Estou na web há quatro anos. Em setembro de 2005, criei meu primeiro blog. Gostei da brincadeira e me tornei um quase viciado em redes sociais. Hoje, interajo bem com boa parte dessas ferramentas tecnológicas. Entretanto, tenho sempre refletido sobre os riscos dessa exposição.
Aqui mesmo tenho falado repetidamente sobre essa questão. Não tenho como dimensionar o quanto meus textos e fotos nos blogs, twitter, facebook, orkut etc podem representar uma arma contra mim. Em vários momentos, já senti que os riscos são reais. Mas tenho insistido em permanecer na web. Talvez, no futuro, possa até me arrepender.
Bem, mas essa introdução é para tratar do Facebook. Na edição desta semana (12/11), a revista Época trouxe uma reportagem com um sugestivo título “Facebookcídio”. E acrescenta cinco razões para cair fora da rede social.

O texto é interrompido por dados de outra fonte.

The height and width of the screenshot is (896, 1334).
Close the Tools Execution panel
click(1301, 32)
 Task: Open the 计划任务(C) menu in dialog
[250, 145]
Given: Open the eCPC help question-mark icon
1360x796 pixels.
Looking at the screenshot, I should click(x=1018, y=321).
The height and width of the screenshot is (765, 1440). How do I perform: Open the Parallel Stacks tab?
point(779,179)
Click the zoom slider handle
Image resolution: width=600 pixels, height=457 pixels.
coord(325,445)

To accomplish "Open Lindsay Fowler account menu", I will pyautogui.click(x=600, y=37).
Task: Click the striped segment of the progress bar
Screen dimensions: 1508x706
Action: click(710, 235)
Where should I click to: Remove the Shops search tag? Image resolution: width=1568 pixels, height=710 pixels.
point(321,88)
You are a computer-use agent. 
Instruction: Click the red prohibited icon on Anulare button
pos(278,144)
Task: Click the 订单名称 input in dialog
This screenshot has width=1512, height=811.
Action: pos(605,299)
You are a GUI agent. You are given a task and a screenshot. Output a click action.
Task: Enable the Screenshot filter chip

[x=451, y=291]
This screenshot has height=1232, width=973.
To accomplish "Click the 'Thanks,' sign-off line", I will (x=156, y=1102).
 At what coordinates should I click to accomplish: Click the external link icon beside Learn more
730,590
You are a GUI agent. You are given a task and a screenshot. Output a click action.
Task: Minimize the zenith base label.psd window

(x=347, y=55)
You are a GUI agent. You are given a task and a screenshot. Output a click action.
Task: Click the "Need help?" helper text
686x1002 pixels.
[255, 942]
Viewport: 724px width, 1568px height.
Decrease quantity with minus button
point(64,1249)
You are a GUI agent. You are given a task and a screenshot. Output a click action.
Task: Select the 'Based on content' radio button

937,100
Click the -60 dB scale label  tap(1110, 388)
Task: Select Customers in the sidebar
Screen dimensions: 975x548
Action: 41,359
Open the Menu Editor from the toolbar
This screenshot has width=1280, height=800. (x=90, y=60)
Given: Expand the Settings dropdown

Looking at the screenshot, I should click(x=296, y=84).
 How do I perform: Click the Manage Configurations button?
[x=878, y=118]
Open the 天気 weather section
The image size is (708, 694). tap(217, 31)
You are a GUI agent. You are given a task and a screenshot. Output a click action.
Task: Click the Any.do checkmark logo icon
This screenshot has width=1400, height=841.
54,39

No Brasil, boa parte dos usuários das redes sociais sempre preferiu o Orkut. No entanto, nos últimos meses, tem crescido o número de adeptos do Facebook. É preciso lembrar que esta rede é a maior do mundo. Supera com grande vantagem o Orkut. Mas, pelo menos por aqui, está em fase de descoberta.
Contudo, essa “descoberta”, segundo a revista Época, pode ser perigosa. Mais uma vez, pela exposição exagerada da privacidade. Muita gente acreditou – e tem acreditado – que o Facebook seria mais responsável com as informações dos usuários. Também se esperava que pudesse ter mecanismos que impedissem – ou ao menos punissem – aqueles que não possuem boas intenções. Não é o que tem acontecido.
São vários os depoimentos de pessoas que tiveram a vida vasculhada na rede. O problema, de acordo com a reportagem da Época, começa com as amizades indesejadas. Estranhos muitas vezes importunam a todo instante pedindo amizade. Gente que disputa sua amizade virtual, principalmente se for alguém de certa conhecido, ilustre.
Também não há privacidade. Se a vida íntima estiver na rede, logo poderá se tornar vítima até mesmo de preconceito.
A Época lembra que o Facebook tem uma ferramenta que representa uma forma assédio. Um assédio virtual. Trata-se do botão para “cutucar” os amigos. A ideia é provocá-los, não deixá-los indiferentes. O que pode parecer brincadeira acaba por servir para alguns como um mecanismo de intimidação e humilhação na rede. Seria uma versão online do bullying.
A reportagem lista dois outros riscos que sugerem a necessidade de, ao menos, ter mais cuidado no uso do Facebook: o rastreamento 24 horas e o risco de demissão. No primeiro caso, a privacidade dos usuários é violada pela própria empresa. O interesse é descobrir os gostos para oferecer produtos. Trata-se de uma estratégia comercial, mas que faz da rede social uma espécie de Big Brother às avessas.
No caso dos riscos de demissão, incluiria o risco de não ser admitido. Como a vida, o pensamento das pessoas estão disponíveis para consulta, uma fala descontextualizada, uma foto pode provocar constrangimento e motivar até mesmo a decisão da empresa de cortar o funcionário ou não admiti-lo.
Por situações como essas, vale a pena ponderar sobre a forma de usar as redes sociais. Ou, até que ponto é interessante se relacionar por meio delas.